**Fragmento seleccionado**
>>>

Puedo prometer y prometo. Adolfo Suárez.

La figura política de Adolfo Suárez siempre me ha cautivado de manera especial. Quizás porque haya sido un político de raza; quizás porque hizo posible lo imposible con una sagacidad incuestionable; quizás por su vocación de servicio a la sociedad con inmensa generosidad personal; quizás por su ejemplar honradez personal.

O, tal vez, todo sea mucho más simple. Los años de la transición fueron, en esencia, tiempos de una ilusión desbordada por hacer bien las cosas. Al frente de esa ilusión, estaba Adolfo Suárez y, eso, no se olvida.

Adolfo Suárez, que acierto, que inmenso acierto. Y, por cierto, de Su Majestad el Rey. Eso, tampoco se olvida. La memoria no es histórica. La memoria debe ser agradecida. Si no se recuerda para agradecer, la venganza se hará dueña de no se sabe qué recuerdos.
 
Acabo de terminar de leer Puedo prometer y prometo, Mis años con Adolfo Suárez del gran periodista Fernando Ónega.
 
De Fernando Ónega es el famoso Puedo prometer y prometo, estribillo pegadizo con el que el presidente Suárez ganó –si, fue así- las primeras elecciones de la nueva democracia.

<<<

**Datos de trabajo**
>>>

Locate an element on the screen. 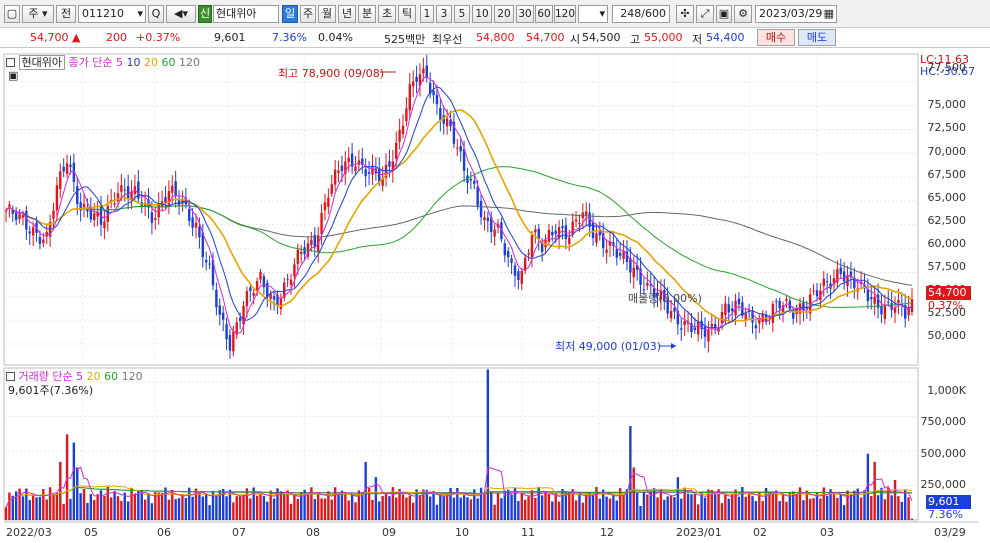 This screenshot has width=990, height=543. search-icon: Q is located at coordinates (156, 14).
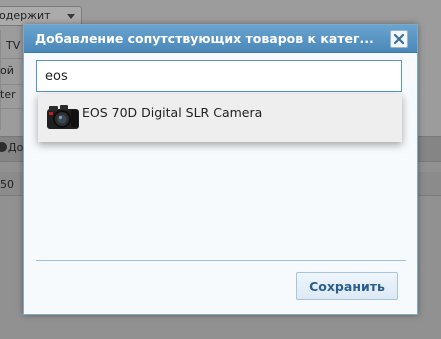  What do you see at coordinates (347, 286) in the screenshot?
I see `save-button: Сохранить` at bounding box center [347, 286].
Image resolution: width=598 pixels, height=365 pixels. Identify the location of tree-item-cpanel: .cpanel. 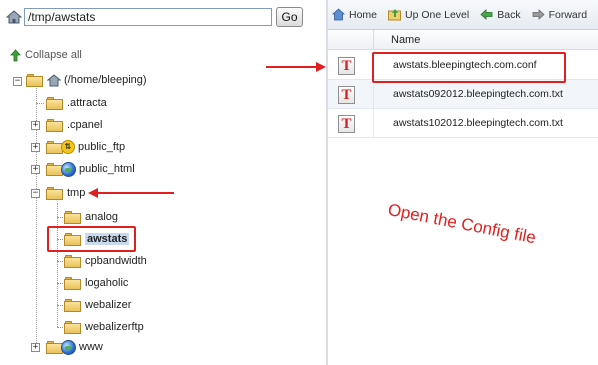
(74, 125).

<<<
>>>

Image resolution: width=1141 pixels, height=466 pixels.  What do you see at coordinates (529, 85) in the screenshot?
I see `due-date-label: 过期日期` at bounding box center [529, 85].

<<<

**Consigna A**
En el listado, cambia "pixels" por "píxeles" entre la línea que contiene "Image resolution: width=1141" y la que contiene "center [529, 85].", ambas incluidas. Devuelve solo esas líneas.
**Consigna B**
Por favor, continúa el fragmento sobre Adolfo Suárez desde donde se detiene.

**Resultado esperado A**
Image resolution: width=1141 píxeles, height=466 píxeles.  What do you see at coordinates (529, 85) in the screenshot?
I see `due-date-label: 过期日期` at bounding box center [529, 85].

**Resultado esperado B**
También, de Fernando Ónega, es otra cita, que ha pasado a los anales de nuestra reciente historia. La frase, la pronuncia Adolfo Suárez en su discurso, ante las cortes franquistas, para defender la ley que regulará el derecho a la asociación política: “Hay que elevar a la categoría política de normal lo que a nivel de calle es simplemente normal”.
 
 
No pretendo esbozar, en esta Entrada, una reflexión sobre esta última obra de Fernando Ónega. Más bien, quisiera detenerme en las dos célebres frases  señaladas para, así, y teniendo en cuenta nuestra actual crisis institucional y política, realizar un humilde homenaje a Adolfo Suárez.
 
Los ciudadanos creyeron ese puedo prometer y prometo de Suárez. Entre otras razones porque Suárez luchaba, con pasión, para que lo que era normal en la calle fuera también, normal, en nuestras leyes y en la manera de hacer política.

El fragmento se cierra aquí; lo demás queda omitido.